• DIRECTIONS:
The span to be transcribed begins with the line that contains "June 2002 (274, 2262)" and ends with the last line of the listing; copy it exactly and include nothing else.
________________________
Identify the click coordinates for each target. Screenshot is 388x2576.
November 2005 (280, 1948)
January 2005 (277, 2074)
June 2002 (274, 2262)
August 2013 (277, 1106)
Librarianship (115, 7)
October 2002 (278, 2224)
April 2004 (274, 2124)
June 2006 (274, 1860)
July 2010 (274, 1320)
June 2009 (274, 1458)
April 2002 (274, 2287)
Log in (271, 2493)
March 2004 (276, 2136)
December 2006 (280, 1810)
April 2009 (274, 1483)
________________________
• ANSWER BOX:
June 2002 (274, 2262)
August 2013 (277, 1106)
Librarianship (115, 7)
October 2002 (278, 2224)
April 2004 (274, 2124)
June 2006 (274, 1860)
July 2010 (274, 1320)
June 2009 (274, 1458)
April 2002 (274, 2287)
Log in (271, 2493)
March 2004 (276, 2136)
December 2006 (280, 1810)
April 2009 (274, 1483)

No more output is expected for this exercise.